Treatment for Trauma & Anxiety
In this course, students learn to treat post-traumatic stress disorder and associated symptoms through learning a cognitive behavioral approach specific to trauma treatment. Students learn Trauma-Focused Cognitive Behavioral Therapy, the most well-researched trauma treatment for children and adolescents. Students also learn therapeutic approaches that are helpful in the treatment of anxiety, especially specific phobias and generalized anxiety.
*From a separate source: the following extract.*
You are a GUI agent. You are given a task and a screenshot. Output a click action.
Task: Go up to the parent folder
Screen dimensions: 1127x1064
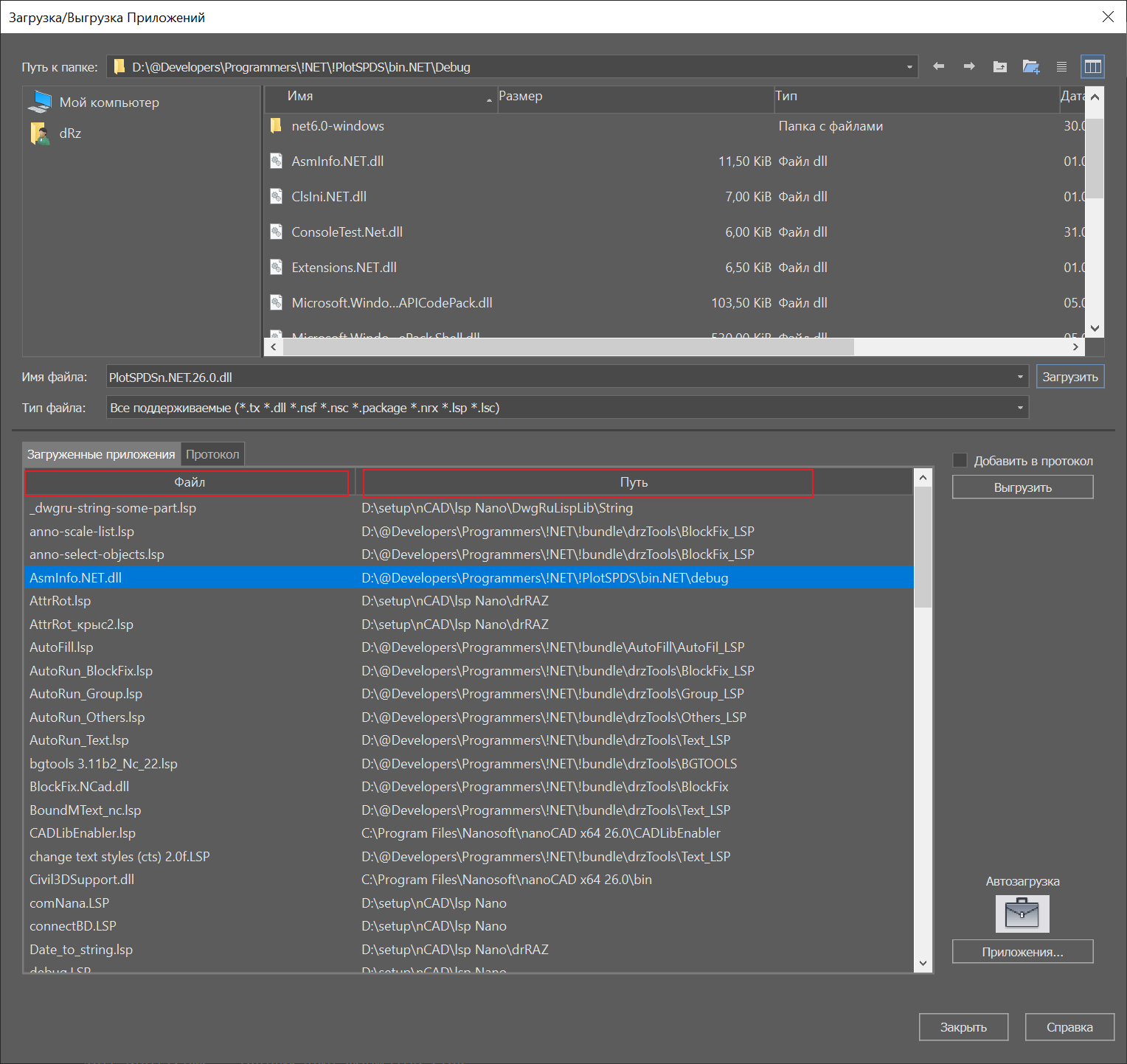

Critical Thinking about Research & Ethics
Leadership in the area of child psychology and treatment requires the capacity to think critically about current research and to communicate current findings to others. It also involves knowledge of ethical principles for working with children and families. This course will provide students with an understanding of core concepts in research methodology and how to critically evaluate research findings. Ethical guidelines for practice and research will also be discussed.
Extreme & Complex Needs
In this course, students learn to effectively treat more challenging disorders, such as conduct disorder, substance abuse and suicidal behaviors. For children and families in which these problems exist, symptom presentation is often complicated by difficulties in school, involvement in the juvenile justice system and often involvement in the child welfare system. In addition to learning several evidence-based approaches (including the principles of Multisystemic Therapy and Dialectical Behavior Therapy), students learn how to work effectively in multidisciplinary teams and manage the complex needs of these families. Students also learn motivational interviewing techniques.